Граф Воронцов получил это предписание в Крыму, где путешествовал и был в это время болен лихорадкой. По его приказанию правитель дел его походной канцелярии А.И. Левшин передал исполнение высочайшей воли относительно Пушкина тогдашнему градоначальнику Одессы, графу А.Д. Гурьеву. Так кончилась годичная служба Пушкина в свите графа Воронцова.

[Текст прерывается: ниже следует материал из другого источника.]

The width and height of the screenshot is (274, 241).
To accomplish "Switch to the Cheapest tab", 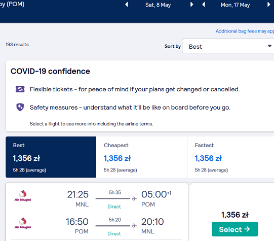I will (x=142, y=157).
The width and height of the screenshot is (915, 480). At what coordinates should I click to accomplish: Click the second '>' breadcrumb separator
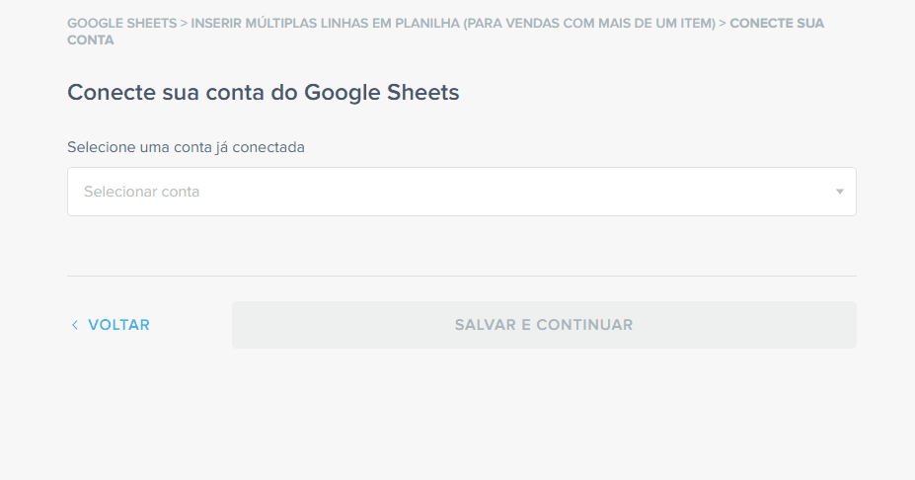coord(722,23)
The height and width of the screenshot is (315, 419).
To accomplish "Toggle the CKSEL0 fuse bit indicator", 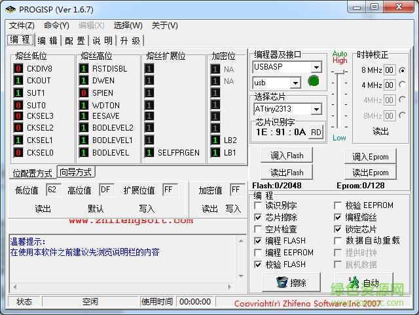I will tap(19, 153).
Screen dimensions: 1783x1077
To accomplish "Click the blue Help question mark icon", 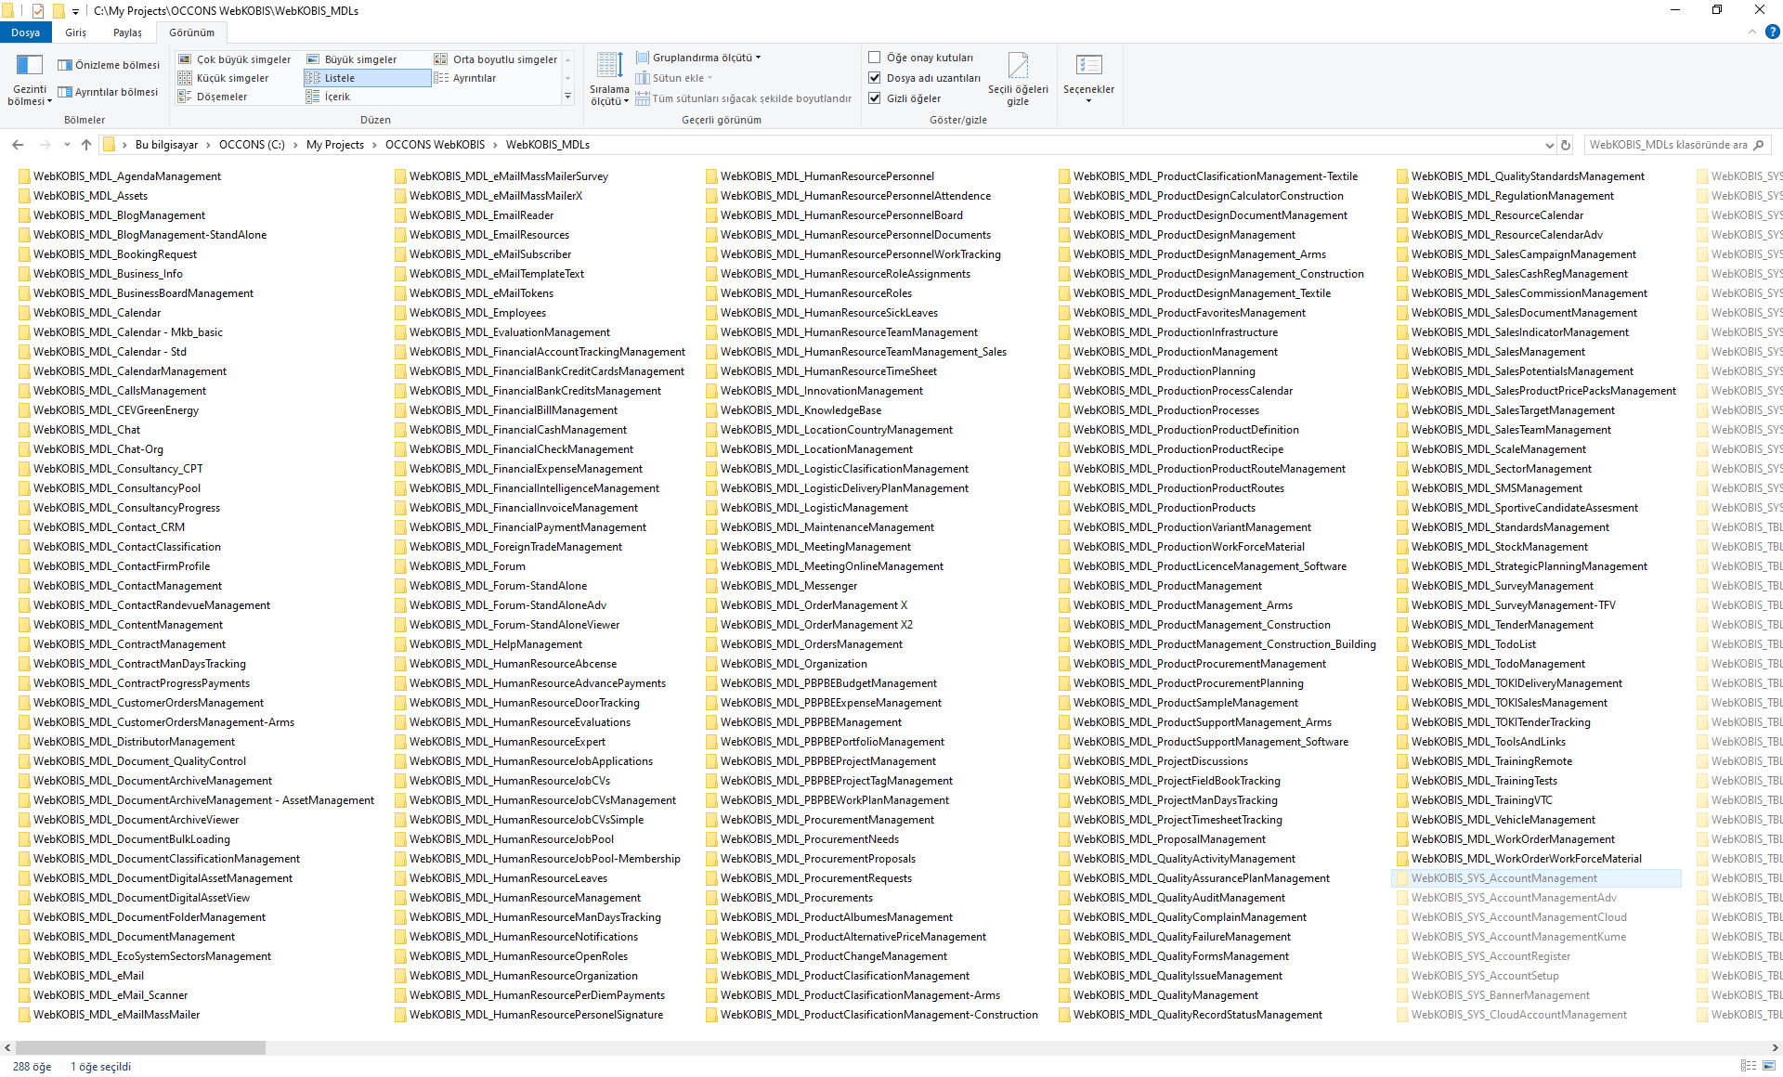I will [x=1772, y=32].
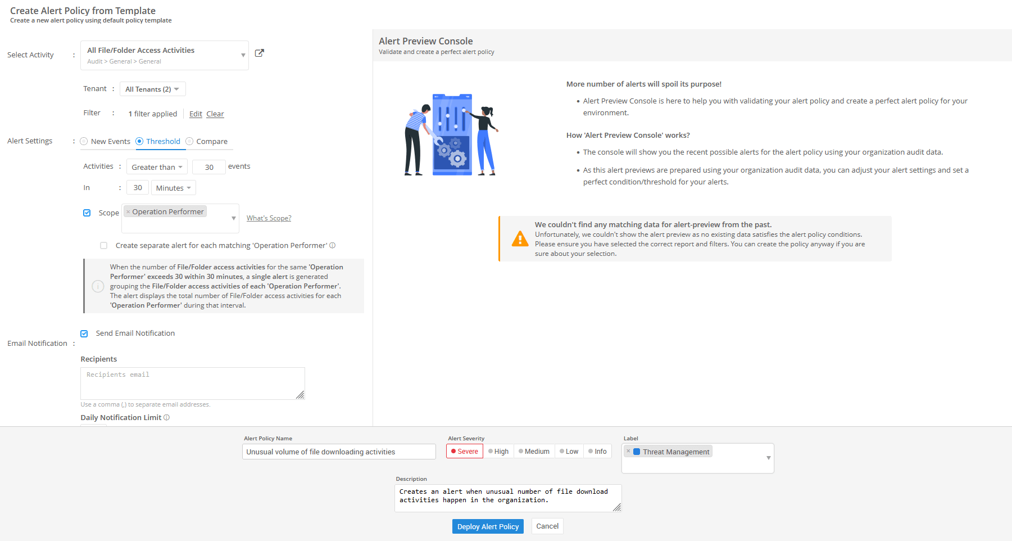Uncheck the Scope checkbox
This screenshot has width=1012, height=541.
87,213
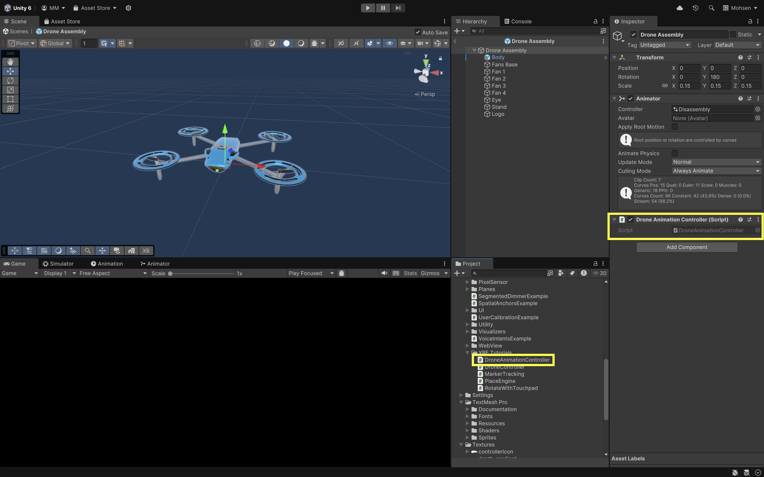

Но было бы ошибочно думать, что все вышеизложенные мытарства и приключения совершенно исчерпывали жизнь Пушкина на юге. По совершенно справедливому и единодушному замечанию всех биографов, Пушкин постоянно жил какою-то двойною жизнью, точно как будто с ним под одною телесною оболочкою были соединены два человека, нисколько не похожие друг на друга, и в то время как один Пушкин, заносчивый, высокомерный и тщеславный денди, задорный бретер, игрок и волокита, прожигал жизнь в непристойных оргиях, другой Пушкин, скромный и даже застенчивый, с нежною и любящею душою, поражал усидчивостью и плодотворностью своей умственной деятельности. Можно положительно сказать, что он пожирал все книги, какие только попадались ему на глаза и в Киеве – у Раевских, и в Каменке – у Давыдовых, и в Кишиневе – у Инзова, у Орлова, Пущина, И. П. Липранди. Не ограничиваясь одним чтением, он делал большие выписки из книг. В то же время он собирал народные песни, легенды, этнографические документы. Под конец же пребывания на юге страсть к собиранию книг развилась у него до такой степени, что он сравнивал себя со стекольщиком, разоряющимся на покупку необходимых ему алмазов. Большая часть его денег уходила этим путем, и превосходная библиотека, оставленная им после смерти, свидетельствует о разнообразии и основательности его чтения. Между прочим, он успел выучиться на юге по-английски и довершил знание итальянского языка. С жадностью следил он за ходом греческого возрождения и вел даже журнал событиям его. Не ограничиваясь одними книгами, Пушкин, по словам И.П. Липранди, прибегал даже к хитрости для пополнения недостающих ему сведений; он искусственно возбуждал споры о предметах, его интересовавших, у людей более в них компетентных, чем он сам, и затем пользовался указаниями спора для приобретения нужных ему сочинений.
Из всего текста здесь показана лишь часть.